Hall pushed the early pace as he is wont to do on his good days, and it initially looked as if the top men would run two or three minutes faster than they eventually did on the flat loop course. But halfway through the race, the wind began to pick up and the lead pack of seven dwindled to four, and then the three who would eventually reach the podium.
"I said, 'Hey, let's be on the team,'" said the 5-foot-7, 127-pound Keflezighi, a father of three. "It's not about being first, second or third, it's about being on the team."
They ran together until the last couple of miles, when Keflezighi accelerated, first with Hall, then alone. Meanwhile, 2008 Olympian Dathan Ritzenhein, who has struggled with injuries and form, clawed his way back up to the front after running for about six miles solo in no-man's-land and nearly overtook Abdirahman for third, finishing just eight seconds shy of him.
At the finish line, Keflezighi shed tears with his coach and allowed his 74-year-old father to hoist him on his shoulders. Ritzenhein, who later said he was slowed by spasming hamstrings, crouched at the finish, depleted and temporarily despairing. He will now channel his effort into trying to make the Olympic team in the 10,000.

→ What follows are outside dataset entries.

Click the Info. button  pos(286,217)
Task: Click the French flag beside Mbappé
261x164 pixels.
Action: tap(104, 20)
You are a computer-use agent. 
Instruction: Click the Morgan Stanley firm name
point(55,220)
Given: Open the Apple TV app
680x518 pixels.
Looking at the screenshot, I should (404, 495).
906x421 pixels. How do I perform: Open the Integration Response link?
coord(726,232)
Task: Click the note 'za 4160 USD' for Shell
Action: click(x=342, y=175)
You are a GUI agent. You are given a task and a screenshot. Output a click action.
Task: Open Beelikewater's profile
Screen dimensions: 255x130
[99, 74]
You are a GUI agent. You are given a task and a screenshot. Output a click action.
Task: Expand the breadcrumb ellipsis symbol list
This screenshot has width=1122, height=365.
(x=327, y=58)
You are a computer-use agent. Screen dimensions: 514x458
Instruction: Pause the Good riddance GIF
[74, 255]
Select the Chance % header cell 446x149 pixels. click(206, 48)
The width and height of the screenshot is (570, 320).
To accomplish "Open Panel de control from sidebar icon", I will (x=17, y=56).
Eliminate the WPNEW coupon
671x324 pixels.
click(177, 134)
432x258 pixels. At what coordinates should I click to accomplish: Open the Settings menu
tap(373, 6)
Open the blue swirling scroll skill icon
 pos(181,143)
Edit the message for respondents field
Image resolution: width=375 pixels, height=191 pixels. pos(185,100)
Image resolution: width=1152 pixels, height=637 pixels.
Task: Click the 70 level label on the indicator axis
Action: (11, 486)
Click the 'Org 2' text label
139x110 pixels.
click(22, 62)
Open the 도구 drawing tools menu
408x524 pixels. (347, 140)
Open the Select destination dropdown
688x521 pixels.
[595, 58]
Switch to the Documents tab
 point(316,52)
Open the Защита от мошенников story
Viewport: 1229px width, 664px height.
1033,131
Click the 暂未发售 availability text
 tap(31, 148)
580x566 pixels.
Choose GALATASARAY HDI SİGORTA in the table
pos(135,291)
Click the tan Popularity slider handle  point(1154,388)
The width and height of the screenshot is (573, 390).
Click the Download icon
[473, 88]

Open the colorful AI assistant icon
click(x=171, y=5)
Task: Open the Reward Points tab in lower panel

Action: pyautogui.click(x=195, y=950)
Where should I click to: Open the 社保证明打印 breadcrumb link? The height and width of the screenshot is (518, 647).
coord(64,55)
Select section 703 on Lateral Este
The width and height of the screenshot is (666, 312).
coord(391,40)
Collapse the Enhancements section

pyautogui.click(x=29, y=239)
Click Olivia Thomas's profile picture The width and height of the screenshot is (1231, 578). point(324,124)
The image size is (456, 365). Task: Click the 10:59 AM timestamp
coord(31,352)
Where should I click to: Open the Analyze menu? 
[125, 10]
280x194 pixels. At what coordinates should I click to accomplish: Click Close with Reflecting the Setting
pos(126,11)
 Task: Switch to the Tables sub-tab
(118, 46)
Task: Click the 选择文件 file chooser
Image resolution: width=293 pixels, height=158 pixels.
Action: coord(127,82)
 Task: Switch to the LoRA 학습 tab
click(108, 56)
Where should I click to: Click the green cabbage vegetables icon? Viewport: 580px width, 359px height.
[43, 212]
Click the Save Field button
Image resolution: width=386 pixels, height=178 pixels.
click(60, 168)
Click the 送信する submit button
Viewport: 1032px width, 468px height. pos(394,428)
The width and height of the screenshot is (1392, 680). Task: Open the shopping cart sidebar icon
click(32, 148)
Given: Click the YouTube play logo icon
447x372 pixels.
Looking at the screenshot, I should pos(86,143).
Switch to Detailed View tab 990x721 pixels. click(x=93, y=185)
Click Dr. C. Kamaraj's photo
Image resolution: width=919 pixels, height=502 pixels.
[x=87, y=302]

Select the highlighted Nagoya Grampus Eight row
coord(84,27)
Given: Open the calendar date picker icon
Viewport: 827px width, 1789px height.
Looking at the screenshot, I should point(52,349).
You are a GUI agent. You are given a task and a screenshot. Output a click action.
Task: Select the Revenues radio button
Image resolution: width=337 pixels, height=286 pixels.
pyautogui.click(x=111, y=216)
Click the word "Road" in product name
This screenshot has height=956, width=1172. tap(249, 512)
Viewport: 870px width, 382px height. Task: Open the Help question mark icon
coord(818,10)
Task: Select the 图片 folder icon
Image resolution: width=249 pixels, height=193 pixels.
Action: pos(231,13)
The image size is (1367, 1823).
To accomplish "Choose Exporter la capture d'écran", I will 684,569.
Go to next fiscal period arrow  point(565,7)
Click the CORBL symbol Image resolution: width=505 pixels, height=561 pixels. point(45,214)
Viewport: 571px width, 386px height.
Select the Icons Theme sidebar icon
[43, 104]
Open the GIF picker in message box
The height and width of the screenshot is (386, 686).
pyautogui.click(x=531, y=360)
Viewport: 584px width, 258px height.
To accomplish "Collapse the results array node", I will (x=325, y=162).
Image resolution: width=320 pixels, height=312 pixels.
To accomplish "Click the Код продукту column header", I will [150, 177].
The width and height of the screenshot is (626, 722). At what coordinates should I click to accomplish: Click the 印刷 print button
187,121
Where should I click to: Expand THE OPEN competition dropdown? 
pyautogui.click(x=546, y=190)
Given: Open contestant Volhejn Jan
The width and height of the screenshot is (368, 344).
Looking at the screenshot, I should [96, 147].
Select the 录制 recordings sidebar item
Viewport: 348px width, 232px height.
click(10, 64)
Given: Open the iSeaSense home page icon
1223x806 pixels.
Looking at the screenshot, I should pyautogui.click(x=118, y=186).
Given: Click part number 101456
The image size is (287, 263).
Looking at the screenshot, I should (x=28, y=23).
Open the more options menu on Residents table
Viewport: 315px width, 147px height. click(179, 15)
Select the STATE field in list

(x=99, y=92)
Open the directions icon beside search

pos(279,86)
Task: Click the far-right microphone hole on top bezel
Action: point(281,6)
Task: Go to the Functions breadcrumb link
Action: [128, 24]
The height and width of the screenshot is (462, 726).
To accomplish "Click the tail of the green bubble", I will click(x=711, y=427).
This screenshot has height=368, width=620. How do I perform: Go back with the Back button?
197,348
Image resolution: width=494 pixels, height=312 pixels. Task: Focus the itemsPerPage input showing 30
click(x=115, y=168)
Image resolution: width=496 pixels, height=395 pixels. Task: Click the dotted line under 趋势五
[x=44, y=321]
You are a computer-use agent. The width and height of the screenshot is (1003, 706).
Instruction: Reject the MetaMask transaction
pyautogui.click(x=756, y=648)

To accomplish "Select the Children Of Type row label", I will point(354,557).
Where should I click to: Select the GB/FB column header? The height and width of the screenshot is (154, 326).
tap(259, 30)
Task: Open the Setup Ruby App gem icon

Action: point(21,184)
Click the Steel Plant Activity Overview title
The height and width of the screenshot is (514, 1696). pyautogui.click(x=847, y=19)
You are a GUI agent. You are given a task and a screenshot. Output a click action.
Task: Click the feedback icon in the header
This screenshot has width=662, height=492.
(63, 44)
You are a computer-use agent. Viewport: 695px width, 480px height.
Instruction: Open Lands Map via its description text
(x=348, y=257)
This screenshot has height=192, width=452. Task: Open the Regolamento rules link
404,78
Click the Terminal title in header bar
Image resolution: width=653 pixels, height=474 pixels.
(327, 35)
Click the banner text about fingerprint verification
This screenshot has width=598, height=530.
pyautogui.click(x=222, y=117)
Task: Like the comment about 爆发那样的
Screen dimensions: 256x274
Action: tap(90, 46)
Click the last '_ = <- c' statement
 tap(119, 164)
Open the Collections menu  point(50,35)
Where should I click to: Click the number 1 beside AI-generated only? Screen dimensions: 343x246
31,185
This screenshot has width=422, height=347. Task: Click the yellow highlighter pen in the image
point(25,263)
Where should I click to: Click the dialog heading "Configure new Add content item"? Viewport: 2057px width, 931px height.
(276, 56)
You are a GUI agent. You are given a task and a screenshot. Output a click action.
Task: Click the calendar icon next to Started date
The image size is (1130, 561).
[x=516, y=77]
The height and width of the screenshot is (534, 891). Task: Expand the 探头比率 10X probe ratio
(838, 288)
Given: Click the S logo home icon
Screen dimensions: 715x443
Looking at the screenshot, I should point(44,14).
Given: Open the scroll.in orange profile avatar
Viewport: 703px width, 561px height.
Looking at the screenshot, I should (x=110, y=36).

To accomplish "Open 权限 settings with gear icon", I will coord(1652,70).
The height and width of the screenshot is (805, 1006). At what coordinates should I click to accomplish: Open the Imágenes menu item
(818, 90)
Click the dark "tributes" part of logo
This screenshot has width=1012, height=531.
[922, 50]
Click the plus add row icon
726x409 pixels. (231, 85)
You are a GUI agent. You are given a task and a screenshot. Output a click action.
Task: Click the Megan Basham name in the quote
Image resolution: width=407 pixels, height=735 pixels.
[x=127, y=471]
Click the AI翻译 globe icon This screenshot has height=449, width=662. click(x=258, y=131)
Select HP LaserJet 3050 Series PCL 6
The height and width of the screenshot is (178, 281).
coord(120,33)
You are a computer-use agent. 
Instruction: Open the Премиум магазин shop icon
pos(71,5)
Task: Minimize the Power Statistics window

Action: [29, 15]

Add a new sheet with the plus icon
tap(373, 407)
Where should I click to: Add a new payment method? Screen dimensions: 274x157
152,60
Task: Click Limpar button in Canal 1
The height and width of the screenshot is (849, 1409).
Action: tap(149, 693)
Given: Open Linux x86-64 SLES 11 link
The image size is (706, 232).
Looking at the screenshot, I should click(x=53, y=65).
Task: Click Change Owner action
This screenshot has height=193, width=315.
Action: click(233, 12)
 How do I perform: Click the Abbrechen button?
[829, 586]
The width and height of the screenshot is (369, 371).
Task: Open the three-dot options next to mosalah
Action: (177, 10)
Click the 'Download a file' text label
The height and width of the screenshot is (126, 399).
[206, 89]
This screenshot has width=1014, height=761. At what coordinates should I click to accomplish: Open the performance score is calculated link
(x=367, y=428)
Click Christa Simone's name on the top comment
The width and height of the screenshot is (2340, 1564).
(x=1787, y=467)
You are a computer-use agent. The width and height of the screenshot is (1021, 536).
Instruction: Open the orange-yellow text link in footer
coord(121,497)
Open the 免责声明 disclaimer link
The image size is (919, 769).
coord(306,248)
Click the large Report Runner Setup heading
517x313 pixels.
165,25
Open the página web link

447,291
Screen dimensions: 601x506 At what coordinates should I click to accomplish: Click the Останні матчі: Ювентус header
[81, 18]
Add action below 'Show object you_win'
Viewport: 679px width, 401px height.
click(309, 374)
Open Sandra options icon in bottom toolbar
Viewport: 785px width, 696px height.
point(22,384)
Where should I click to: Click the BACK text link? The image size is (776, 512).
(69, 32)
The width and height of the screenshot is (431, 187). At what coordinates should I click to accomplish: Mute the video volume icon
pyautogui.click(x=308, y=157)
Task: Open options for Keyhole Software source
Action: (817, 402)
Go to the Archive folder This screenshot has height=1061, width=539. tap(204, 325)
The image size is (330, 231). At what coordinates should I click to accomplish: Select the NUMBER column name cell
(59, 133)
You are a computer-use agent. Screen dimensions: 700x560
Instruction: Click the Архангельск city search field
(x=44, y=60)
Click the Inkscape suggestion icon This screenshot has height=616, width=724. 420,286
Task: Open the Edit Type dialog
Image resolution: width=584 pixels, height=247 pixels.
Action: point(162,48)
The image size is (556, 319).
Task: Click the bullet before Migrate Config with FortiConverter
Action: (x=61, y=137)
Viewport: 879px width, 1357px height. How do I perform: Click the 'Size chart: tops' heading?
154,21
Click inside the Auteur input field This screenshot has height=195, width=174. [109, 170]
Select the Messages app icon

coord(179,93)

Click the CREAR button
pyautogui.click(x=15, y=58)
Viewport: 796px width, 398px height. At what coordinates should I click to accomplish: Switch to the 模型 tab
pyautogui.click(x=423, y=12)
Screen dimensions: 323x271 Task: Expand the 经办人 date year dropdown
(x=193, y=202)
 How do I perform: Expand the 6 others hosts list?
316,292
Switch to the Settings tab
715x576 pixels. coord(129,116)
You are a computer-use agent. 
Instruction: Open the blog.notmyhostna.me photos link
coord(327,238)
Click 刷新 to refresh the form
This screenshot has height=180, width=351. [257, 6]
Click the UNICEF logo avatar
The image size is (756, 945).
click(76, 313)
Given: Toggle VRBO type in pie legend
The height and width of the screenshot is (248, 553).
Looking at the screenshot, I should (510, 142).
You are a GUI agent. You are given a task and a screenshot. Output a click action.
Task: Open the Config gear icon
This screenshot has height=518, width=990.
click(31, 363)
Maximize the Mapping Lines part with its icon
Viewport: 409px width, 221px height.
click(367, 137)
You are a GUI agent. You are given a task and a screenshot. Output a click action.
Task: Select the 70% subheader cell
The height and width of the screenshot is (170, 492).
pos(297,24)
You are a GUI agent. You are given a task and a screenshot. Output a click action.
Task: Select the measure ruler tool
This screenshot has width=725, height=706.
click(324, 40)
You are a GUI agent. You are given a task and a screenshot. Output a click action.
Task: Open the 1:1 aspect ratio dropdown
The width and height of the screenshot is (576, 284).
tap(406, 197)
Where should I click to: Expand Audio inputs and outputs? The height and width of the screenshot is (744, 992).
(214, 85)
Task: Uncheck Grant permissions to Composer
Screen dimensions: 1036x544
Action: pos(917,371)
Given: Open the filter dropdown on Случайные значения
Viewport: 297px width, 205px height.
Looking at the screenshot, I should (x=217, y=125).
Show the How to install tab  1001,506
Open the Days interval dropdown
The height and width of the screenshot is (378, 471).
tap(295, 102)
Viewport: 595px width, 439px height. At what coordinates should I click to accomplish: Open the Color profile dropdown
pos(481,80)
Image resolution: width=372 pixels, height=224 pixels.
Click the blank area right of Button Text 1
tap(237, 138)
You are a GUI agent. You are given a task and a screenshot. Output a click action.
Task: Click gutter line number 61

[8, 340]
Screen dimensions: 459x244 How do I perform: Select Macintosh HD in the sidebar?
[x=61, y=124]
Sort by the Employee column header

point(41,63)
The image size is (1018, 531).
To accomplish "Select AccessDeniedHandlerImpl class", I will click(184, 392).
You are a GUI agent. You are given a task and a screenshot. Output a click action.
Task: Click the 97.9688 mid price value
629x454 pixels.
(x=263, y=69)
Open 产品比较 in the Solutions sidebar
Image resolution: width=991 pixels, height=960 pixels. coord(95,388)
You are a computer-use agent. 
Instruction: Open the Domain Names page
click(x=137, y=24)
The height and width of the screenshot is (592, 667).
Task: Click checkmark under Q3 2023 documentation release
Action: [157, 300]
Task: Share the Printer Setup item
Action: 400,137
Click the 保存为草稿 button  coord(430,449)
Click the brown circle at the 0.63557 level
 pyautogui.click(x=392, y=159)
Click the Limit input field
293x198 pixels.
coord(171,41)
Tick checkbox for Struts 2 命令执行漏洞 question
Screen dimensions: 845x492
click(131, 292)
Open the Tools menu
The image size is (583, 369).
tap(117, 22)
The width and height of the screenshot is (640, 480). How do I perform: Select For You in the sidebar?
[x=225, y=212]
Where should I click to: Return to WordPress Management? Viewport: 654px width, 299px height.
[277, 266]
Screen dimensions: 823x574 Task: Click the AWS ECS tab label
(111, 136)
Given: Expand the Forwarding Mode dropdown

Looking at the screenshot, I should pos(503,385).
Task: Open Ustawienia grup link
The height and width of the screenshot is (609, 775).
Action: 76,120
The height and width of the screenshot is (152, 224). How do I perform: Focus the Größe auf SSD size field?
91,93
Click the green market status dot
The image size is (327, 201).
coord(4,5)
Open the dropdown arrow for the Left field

The women's race started at a leisurely pace, which was fine with Flanagan and Goucher (training partners under coach Jerry Schumacher in Portland, Ore.), but "I could tell Desi was twitchy with that," Flanagan said. Indeed, nine top women soon shed the rest, and by Mile 13, it was down to the final four.
Davila, the 100-pound whippet from Chula Vista, Calif., whose runner-up performance in last year's Boston Marathon was part of a breakout season, dictated for much of the race.
"The game plan was to not let [the pace] get soft and let other people that didn't necessarily belong there be there late," she said.
Hastings, Davila's former Arizona State University teammate, became collateral damage in the late going, even as she kept the leaders honest.
"You had to break people like Amy, unfortunately," Davila said, casting an apologetic glance at Hastings at the postrace news conference, "and that's the only way you do it, is by keeping the pressure on, because everyone in that race is really tough. I did the job I needed to do. It cost me late by having to do a little more work than I've ever done before in a race, but it's another great experience and another tool I'll have in the future."
Goucher called running with Flanagan "calming," making her feel as if she had a buddy in a cutthroat event. The camaraderie among the three women was evident at the finish when they group-hugged with an American flag enveloping them.
The three men are more alike than different, bound by mutual respect, unabashed expressions of religious faith and extensive racing experience -- although the 29-year-old Hall couldn't resist teasing Keflezighi and Abdirahman, reminding them he was still in high school when they made the 2000 Olympic team.
They are also linked by their memories of the late Ryan Shay, felled by a heart condition on the New York City course during the trials for the 2008 Olympics. Keflezighi, whose background has necessarily given him a balanced perspective on life, spoke movingly about his friend and former training partner.
"I saw Stephan [Shay's younger brother] earlier today, and I said, 'We have to run for somebody today, and you know who that is,'" Keflezighi said.
"He would be very proud of us, of me, for the thousands of miles that I have put in with him," Keflezighi continued, his voice breaking. "I didn't make [the Olympic team] in 2008, and he was not there to see it. In life, you have to have hope and you have to live for something. For me, being able to rejuvenate the power and be able to come back and make the team, I'm very happy."